There are, however, two sides to every story. There are certainly health systems struggling with the impacts of COVID 19, and rural communities are no exception. They, too, have had their share of hospitals and clinics furlough employees or freeze hiring initiatives. Ruddock notes that “six months ago, almost any rural healthcare employer would have told me they needed more primary care providers. Now, as a result of COVID 19, I’m seeing rural primary care providers being let go due to a lack of volume and financial constraints. This isn’t happening everywhere, but I’ve seen this occur more in the past six months than the last five years.” Many continue to wonder if the financial implications of COVID-19 will lead to an increase in mergers between health system and how the plans of large corporations like Walmart and CVS to enter the health care field will impact the already tight competition for providers, especially in rural areas.
Like their counterparts in metropolitan areas, rural recruiters are watching trends and working hard to leverage what they can to continue to bring top talent to their communities.
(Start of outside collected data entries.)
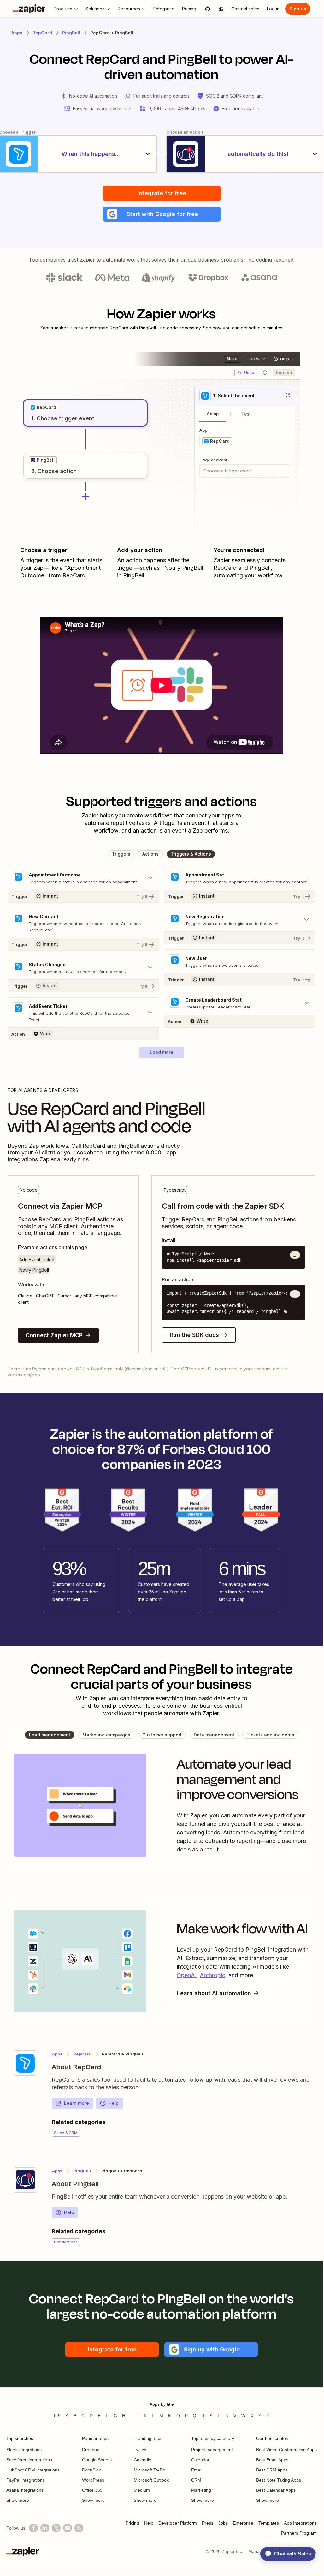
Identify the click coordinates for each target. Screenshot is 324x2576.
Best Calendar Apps (276, 2490)
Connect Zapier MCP (54, 1335)
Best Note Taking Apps (278, 2480)
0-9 (57, 2415)
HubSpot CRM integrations (33, 2469)
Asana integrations (25, 2490)
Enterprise (243, 2522)
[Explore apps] (221, 9)
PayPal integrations (25, 2480)
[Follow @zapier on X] (56, 2528)
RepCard (42, 32)
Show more (17, 2500)
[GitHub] (208, 9)
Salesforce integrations (29, 2459)
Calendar (200, 2459)
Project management (212, 2449)
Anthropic (212, 1975)
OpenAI (187, 1975)
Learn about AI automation (214, 1993)
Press (207, 2522)
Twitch (140, 2449)
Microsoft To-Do (149, 2469)
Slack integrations (24, 2449)
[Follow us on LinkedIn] (44, 2528)
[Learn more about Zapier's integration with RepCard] (25, 2063)
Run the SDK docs (194, 1335)
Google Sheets (97, 2459)
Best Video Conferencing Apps (286, 2449)
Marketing (201, 2490)
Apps (16, 32)
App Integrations (300, 2522)
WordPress (93, 2480)
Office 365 (92, 2490)
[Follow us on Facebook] (33, 2528)
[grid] (43, 407)
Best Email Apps (272, 2459)
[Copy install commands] (295, 1255)
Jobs (223, 2522)
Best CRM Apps (271, 2469)
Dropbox (90, 2449)
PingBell (71, 32)
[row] (43, 407)
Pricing (132, 2522)
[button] (162, 214)
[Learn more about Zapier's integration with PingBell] (25, 2180)
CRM (196, 2480)
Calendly (142, 2459)
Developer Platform (177, 2522)
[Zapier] (29, 8)
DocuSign (91, 2469)
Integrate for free (161, 193)
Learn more (76, 2103)
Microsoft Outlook (151, 2480)
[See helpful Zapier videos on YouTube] (67, 2528)
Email (196, 2469)
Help (114, 2103)
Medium (142, 2490)
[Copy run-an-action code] (295, 1294)
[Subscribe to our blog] (78, 2528)
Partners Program (299, 2533)
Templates (268, 2522)
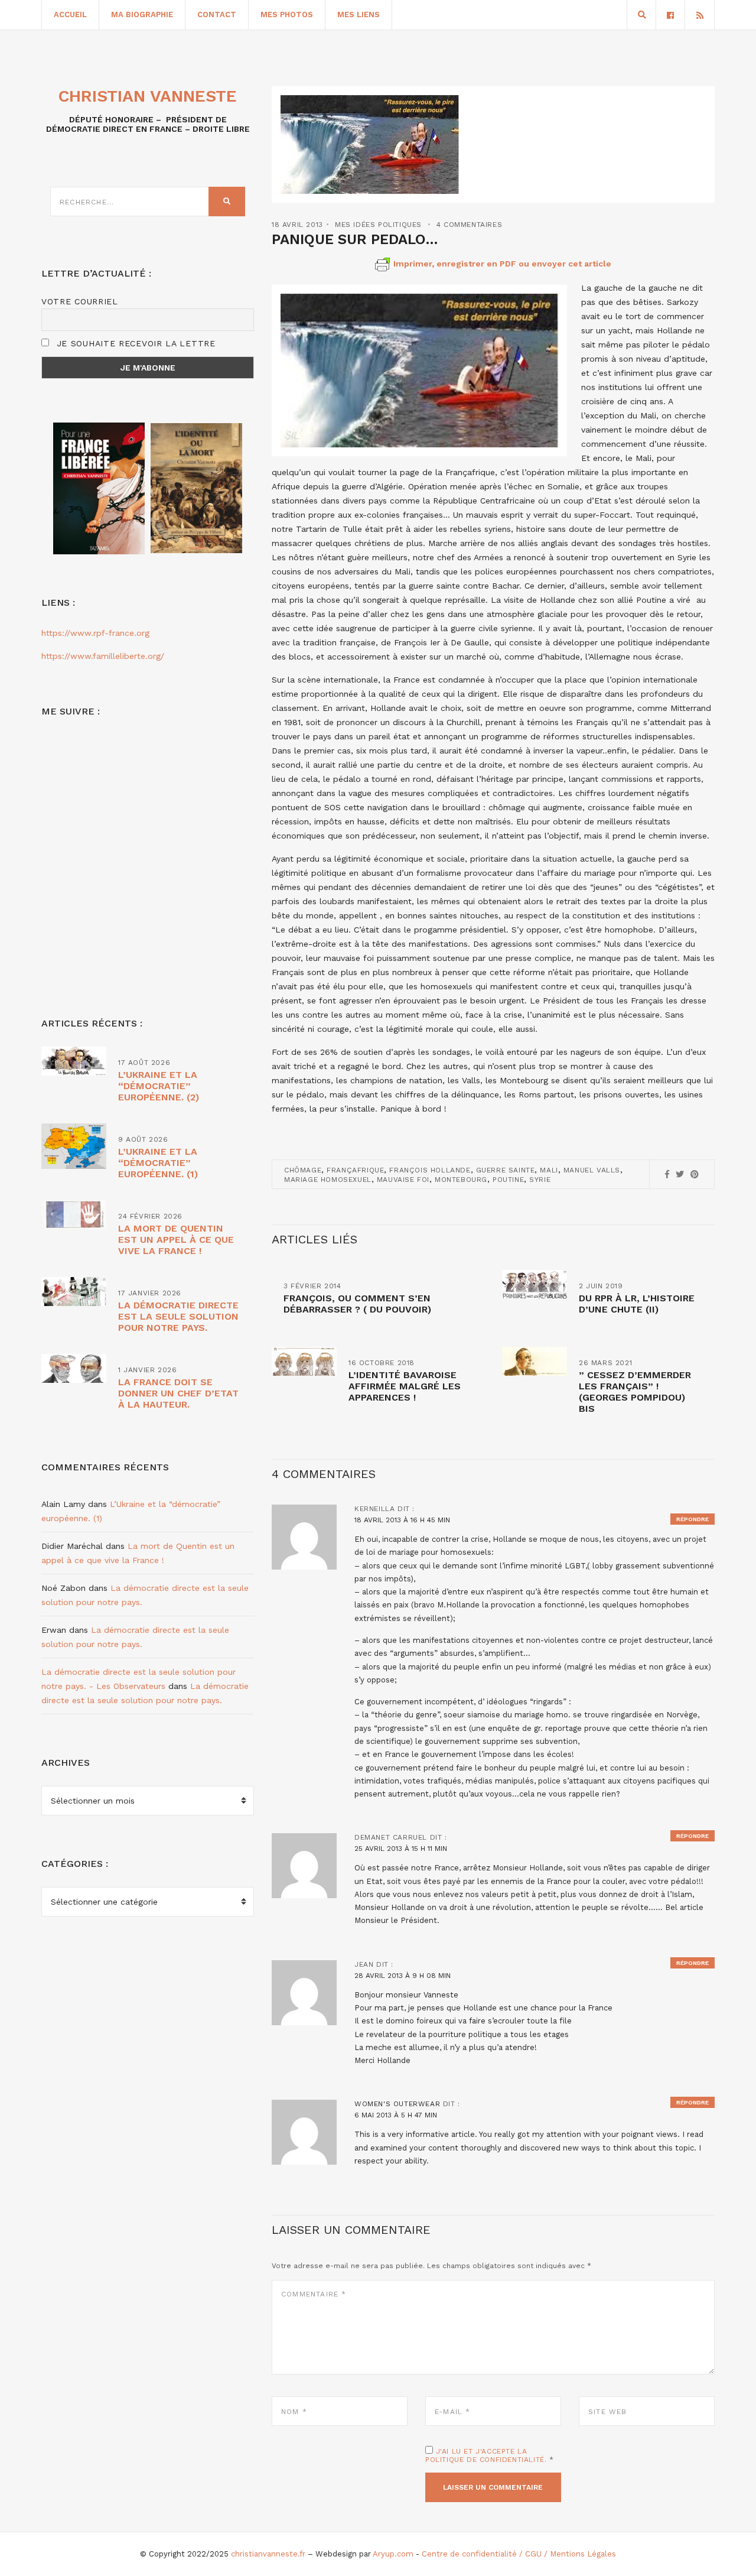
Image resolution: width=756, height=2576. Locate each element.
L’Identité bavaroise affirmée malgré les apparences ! (404, 1386)
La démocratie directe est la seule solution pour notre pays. (178, 1316)
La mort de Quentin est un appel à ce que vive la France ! (176, 1239)
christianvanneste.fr (268, 2553)
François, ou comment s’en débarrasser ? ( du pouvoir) (357, 1303)
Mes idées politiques (378, 224)
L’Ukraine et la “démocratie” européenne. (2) (158, 1086)
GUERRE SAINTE (505, 1170)
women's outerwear (397, 2104)
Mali (549, 1170)
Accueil (70, 14)
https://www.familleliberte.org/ (102, 656)
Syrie (539, 1179)
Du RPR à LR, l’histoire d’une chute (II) (637, 1303)
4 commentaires (469, 224)
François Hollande (429, 1170)
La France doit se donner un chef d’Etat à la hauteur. (178, 1393)
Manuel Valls (591, 1170)
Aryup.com (393, 2553)
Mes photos (286, 14)
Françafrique (355, 1170)
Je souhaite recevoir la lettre (134, 343)
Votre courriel (79, 301)
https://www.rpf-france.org (95, 633)
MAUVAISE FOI (403, 1179)
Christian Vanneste (147, 96)
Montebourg (461, 1179)
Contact (216, 14)
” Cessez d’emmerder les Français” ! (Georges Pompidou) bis (635, 1391)
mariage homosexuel (328, 1179)
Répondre (692, 1519)
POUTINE (508, 1179)
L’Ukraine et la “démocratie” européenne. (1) (158, 1163)
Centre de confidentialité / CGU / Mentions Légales (519, 2553)
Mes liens (358, 14)
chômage (302, 1170)
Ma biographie (142, 14)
In rural areas, recruitment professionals understand that they have a window to work with providers seeking new opportunities in smaller communities.
They continue to work hard to build long-term relationships with candidates while being mindful that health systems’ long-term viability may depend significantly on how the pandemic continues to unfold in the coming months.
Absent a crystal ball; the future is uncertain whether you live in a city of millions or a town of just a few hundred. But one thing is sure; rural recruitment professionals are continuing to adapt to an ever-challenging and changing landscape. With COVID-19 still a very real presence across the United States, collectively, they are finding creative solutions to both old and new challenges and are embracing the success of every new provider they bring to their communities.